Infrastructure
CloudBank uses a pnpm monorepo with Turborepo for build orchestration, GitHub Actions for CI/CD, and a multi-target deployment strategy spanning Cloudflare Pages, EC2, and Goldsky.
Monorepo Structure
cloudbank/
├── contracts/ # Solidity contracts (Foundry)
├── services/ # Go backend services
├── apps/
│ ├── web/ # Trading UI (React + Vite)
│ ├── admin/ # Admin panel (React + Vite)
│ ├── node-presale/ # Node sale site (Next.js)
│ └── docs/ # Documentation (VitePress)
├── packages/
│ ├── subgraph/ # GraphQL queries & types
│ └── contracts/ # Generated ABIs & types
├── turbo.json # Turborepo pipeline config
├── pnpm-workspace.yaml
└── package.jsonBuild Orchestration
Turborepo manages the build dependency graph across all packages and apps:
turbo run buildbuilds all packages in dependency order.turbo run testruns tests across the monorepo with caching.- Package outputs are cached locally and in remote cache, so unchanged packages skip rebuilding.
- The pipeline is configured in
turbo.jsonwith explicitdependsOnrelationships ensuringpackages/*build beforeapps/*.
CI/CD Pipeline
CloudBank maintains 31+ GitHub Actions workflows covering the full lifecycle of every component.
Contracts Workflows
| Workflow | Trigger | Action |
|---|---|---|
| contracts-build | PR to main | Compile contracts, run static analysis |
| contracts-test | PR to main | Run Foundry test suite (forge test) |
| contracts-deploy-testnet | Manual dispatch | Deploy to BSC Chapel via Foundry scripts |
| contracts-deploy-mainnet | Manual dispatch + approval | Deploy to BSC Mainnet with multi-sig verification |
Services Workflows
| Workflow | Trigger | Action |
|---|---|---|
| services-build | PR to main | Build Go binary, lint |
| services-test | PR to main | Run Go test suite with race detector |
| services-deploy | Push to main | Build Docker image, deploy to EC2 via SSH |
Apps Workflows
| Workflow | Trigger | Action |
|---|---|---|
| apps-build | PR to main | Build all frontend apps |
| apps-deploy | Push to main | Deploy to Cloudflare Pages |
Subgraph Workflows
| Workflow | Trigger | Action |
|---|---|---|
| subgraph-build | PR to main | Compile AssemblyScript mappings |
| subgraph-deploy | Push to main | Deploy to Goldsky hosted service |
Documentation Workflows
| Workflow | Trigger | Action |
|---|---|---|
| deploy-docs-test | Push to main | Auto-deploy docs to test environment |
| deploy-docs-live | Manual dispatch | Deploy docs to production |
Deployment Targets
Frontend — Cloudflare Pages
All frontend applications deploy to Cloudflare Pages with automatic preview deployments for pull requests. Production deployments trigger on push to the main branch. Cloudflare's edge network provides global CDN distribution with sub-50ms TTFB in most regions.

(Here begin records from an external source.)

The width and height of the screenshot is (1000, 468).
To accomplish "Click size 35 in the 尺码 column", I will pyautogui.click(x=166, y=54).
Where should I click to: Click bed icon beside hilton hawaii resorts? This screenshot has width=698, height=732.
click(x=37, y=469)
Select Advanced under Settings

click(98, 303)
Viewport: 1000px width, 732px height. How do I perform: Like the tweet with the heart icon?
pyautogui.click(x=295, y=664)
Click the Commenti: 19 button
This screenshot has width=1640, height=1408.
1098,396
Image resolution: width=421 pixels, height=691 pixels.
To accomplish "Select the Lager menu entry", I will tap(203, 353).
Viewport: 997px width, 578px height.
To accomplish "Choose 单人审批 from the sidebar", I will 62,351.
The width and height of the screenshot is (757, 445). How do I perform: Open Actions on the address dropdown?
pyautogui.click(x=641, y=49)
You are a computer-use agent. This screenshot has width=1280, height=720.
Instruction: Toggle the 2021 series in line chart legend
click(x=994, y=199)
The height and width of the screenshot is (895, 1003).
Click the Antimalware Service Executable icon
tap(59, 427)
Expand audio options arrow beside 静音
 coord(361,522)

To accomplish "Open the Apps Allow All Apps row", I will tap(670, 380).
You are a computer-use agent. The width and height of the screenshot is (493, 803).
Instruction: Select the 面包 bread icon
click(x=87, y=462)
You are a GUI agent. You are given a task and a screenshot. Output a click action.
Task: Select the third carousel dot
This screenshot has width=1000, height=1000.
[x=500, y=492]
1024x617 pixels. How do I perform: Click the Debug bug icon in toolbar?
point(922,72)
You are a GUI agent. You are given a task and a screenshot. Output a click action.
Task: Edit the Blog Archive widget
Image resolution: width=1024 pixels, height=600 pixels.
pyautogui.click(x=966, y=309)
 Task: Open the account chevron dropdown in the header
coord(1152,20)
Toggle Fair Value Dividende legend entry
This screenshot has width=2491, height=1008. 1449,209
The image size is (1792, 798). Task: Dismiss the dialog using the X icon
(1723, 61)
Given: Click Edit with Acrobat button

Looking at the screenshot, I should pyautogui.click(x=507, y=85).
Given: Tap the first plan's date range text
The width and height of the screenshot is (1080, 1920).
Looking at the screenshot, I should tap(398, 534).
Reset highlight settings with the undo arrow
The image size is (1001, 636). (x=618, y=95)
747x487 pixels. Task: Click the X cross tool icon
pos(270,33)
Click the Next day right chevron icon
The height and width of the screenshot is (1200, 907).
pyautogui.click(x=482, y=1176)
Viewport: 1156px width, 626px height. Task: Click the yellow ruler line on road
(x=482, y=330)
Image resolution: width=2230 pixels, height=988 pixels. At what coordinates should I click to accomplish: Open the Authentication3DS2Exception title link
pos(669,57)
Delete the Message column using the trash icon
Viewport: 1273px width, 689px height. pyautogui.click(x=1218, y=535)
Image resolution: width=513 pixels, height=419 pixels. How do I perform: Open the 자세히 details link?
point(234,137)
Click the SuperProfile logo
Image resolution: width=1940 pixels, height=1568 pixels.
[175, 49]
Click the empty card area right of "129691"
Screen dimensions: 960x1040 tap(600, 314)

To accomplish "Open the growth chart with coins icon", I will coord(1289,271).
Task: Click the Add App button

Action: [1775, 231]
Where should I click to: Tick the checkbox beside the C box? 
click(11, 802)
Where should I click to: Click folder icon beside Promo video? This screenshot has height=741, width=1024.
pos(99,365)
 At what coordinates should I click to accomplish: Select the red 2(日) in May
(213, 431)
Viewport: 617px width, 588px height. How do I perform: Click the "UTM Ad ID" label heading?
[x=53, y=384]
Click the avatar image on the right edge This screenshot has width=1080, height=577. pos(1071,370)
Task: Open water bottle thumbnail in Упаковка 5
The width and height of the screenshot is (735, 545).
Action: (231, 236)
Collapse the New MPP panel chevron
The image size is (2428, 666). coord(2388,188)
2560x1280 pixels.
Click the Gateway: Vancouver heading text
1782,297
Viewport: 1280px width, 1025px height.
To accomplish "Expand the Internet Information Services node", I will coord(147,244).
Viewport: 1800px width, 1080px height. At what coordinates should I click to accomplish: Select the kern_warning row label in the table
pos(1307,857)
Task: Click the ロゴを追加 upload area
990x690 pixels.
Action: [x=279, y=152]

Backend — EC2 + Docker Compose
The Go backend runs on an EC2 instance orchestrated with Docker Compose. The composition includes:
- API server — The Gin-based HTTP service.
- MySQL — Primary data store.
- Redis — Cache, rate limiting, and session storage.
Deployments are executed via SSH from GitHub Actions, pulling the latest Docker image and performing a rolling restart.
Subgraph — Goldsky
The Graph subgraph is deployed to Goldsky's hosted service, which handles indexing infrastructure, query serving, and monitoring. Deployments use the Goldsky CLI integrated into the CI pipeline.
Contracts — Foundry Scripts
Smart contract deployments use Foundry's forge script command with:
- Testnet (BSC Chapel) — Triggered manually, uses a dedicated deployer wallet.
- Mainnet (BSC) — Requires manual dispatch plus environment approval gates.
Environment Management
GitHub Environments with protection rules gate sensitive deployments:
- testnet — No approval required, accessible to all maintainers.
- mainnet — Requires approval from at least one designated reviewer.
- production — Backend production deploys require approval.
Each environment stores its own set of secrets (RPC URLs, deployer keys, API tokens) isolated from other environments. Secrets are injected into workflows at runtime and never persisted in artifacts or logs.